The first step in creating these tutorials is to plan carefully. Start by clearly defining the topic and how you'll present it. For instance, Mike begins by selecting the song he will use for his tutorial. He not only knows the song well but also considers how to effectively share his knowledge. He thinks about any specific techniques that need highlighting and if there is any practical tips to help his audience master the song. It's helpful to write a brief script to keep the tutorial focused and clear. Next, compile a list of all the necessary assets to assemble the tutorial effectively. For a guitar tutorial, these assets typically include:

  • A video of you playing the song and explaining the techniques involved.
  • Tablature that illustrates what you are playing as you discuss the song.
  • Any additional images or resources that can support the learning process for your audience.

Creating Your Tablature for Your Guitar Video Tutorial

Once you have your script and master the song you will share in your tutorial, it is time to create the tablature you will use. In case you already have your tablature written somewhere, you can import it to your library in Flat. Make sure to use a supported format, I suggest using mxl or midi.

Add image of the import button

Also, you can create your tabs from scratch. Creating tablatures in Flat is very simple! The first thing to do is to make sure you enable the tablatures in your instrument settings > tutorial

💎 Protip: custom tuning and capo

In our music notation software, you have the option to to create custom tablatures that perfectly suit different pieces. Adjust the number of strings on your instrument, tune each string, and even set the capo position. These changes will be reflected in the tablature, providing you with a tailored and accurate representation of your interpretation of the song you are showcasing in the tutorial.

Custom your Tablatures in Flat

💡 In case you need a tutorial on how to custom the tuning and capo > here.

To learn all about the tips and tricks on how to create tablatures in Flat, check out our guide below:

Mastering Tablature Writing with Flat’s Intuitive Interface
Learn how to write professional tablatures with the most intuitive music notation software!

Exporting Your Tablature for Your Guitar Video Tutorial

Once you have your tablature, it's time to export it for use in your video tutorial. If you wish, you can export both the staff and the tablature, providing your audience with both notations as references, which can be helpful > tutorial on how to export your score.

Staff with tablature

For Mike, since he understands his audience and knows that tablature alone is the best format for them, he exports only the tablature when sharing his creations. If you prefer to do it this way, make sure to enable this option in the export settings.

Exporting only your tablatures in Flat

💎 Protip: exporting images from your score

The best way to export your tablature for use in a video tutorial is as an image, as this allows you to import the image into your video editor.

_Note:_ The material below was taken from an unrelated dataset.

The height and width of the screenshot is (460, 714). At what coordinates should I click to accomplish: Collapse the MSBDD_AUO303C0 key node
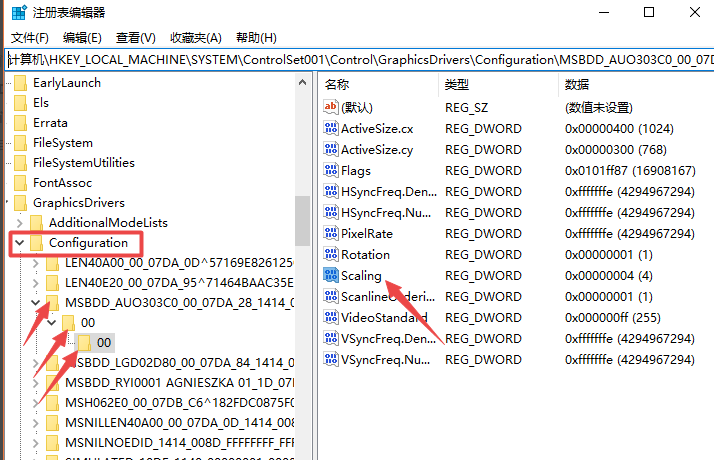pos(37,303)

To do this, select this option in the export settings > tutorial.

Exporting your tablatures as images

In the layout settings during export, you can choose whether to export the staff and tablature or only the tablature, and even select which measures to export.

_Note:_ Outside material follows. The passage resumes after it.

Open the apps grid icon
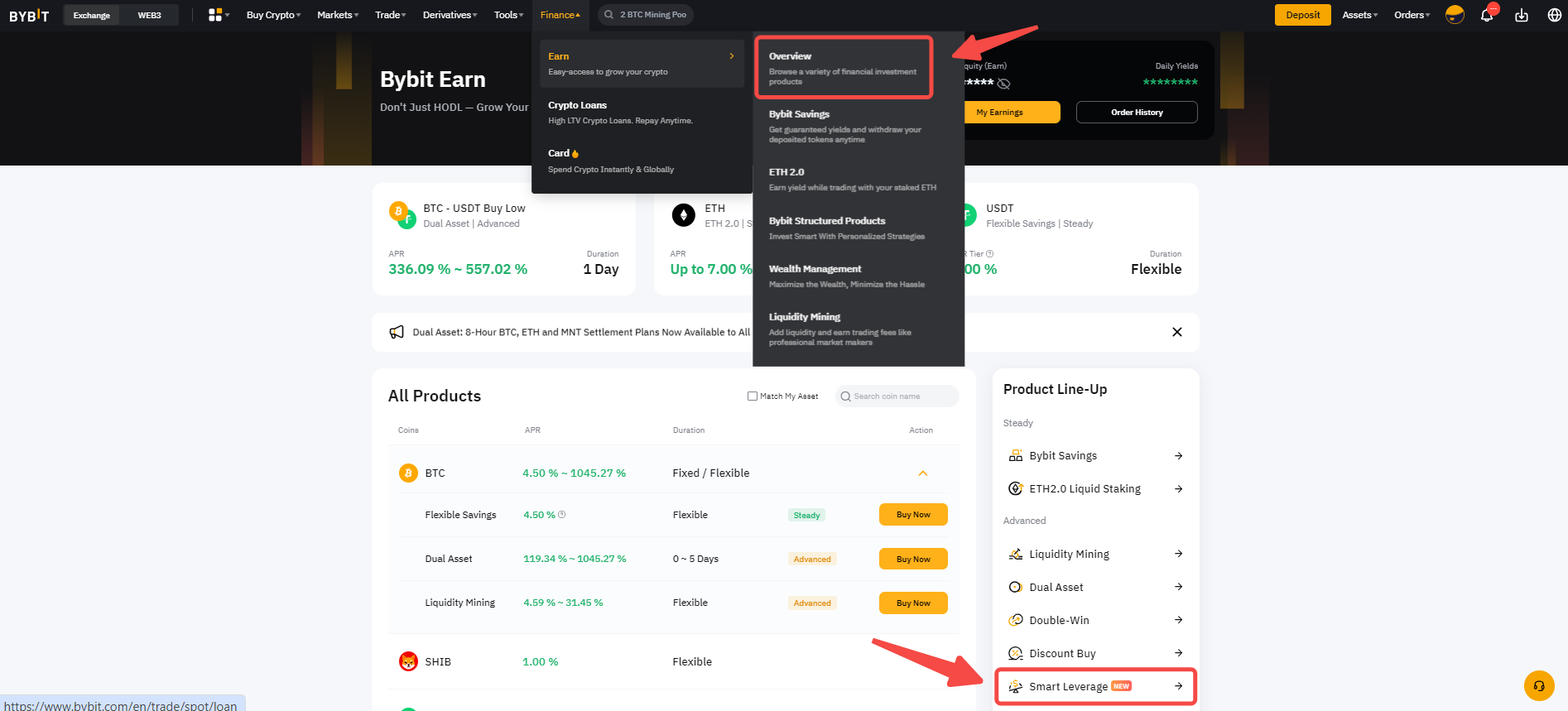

Layout settings during export in Flat

Is that simple!

Once you have your tablature in image format, it's time to open your video editor and put all the pieces together for a great video tutorial like the ones Mike shares in his channel🔥!

Guitar video tutorial using Flat

Final thoughts: Dealing with Expectations as Musicians

Whether music is something you're just starting to explore, a hobby, or your profession, expectations are always lurking in our concerns. We are always hoping for something; we expect to improve if we practice, we hope to eventually reach some goal, etc. Expectations aren't bad, they can serve as guides on the path to progress towards something we want. However, it's important to be flexible with our expectations and trust the journey, otherwise, we can become very frustrated and close ourselves off to interesting opportunities.

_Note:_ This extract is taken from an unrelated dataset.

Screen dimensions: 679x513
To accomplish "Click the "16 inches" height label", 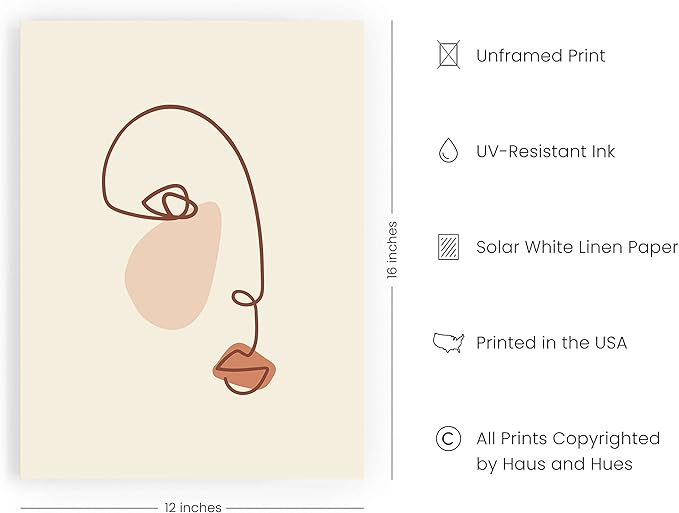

In Mike's case, while his passion is making music, YouTube has offered him the opportunity to share his work and dedicate himself to what he loves. This isn't the path everyone must take, but it's an excellent example of being open to possibilities that present themselves along the way. Even though Mike didn't imagine being a YouTuber years ago, it turned out to be a platform that allows him to do what he likes, perhaps not in the exact way he once imagined, but in a way that is equally rewarding hand in hand with our music notation software.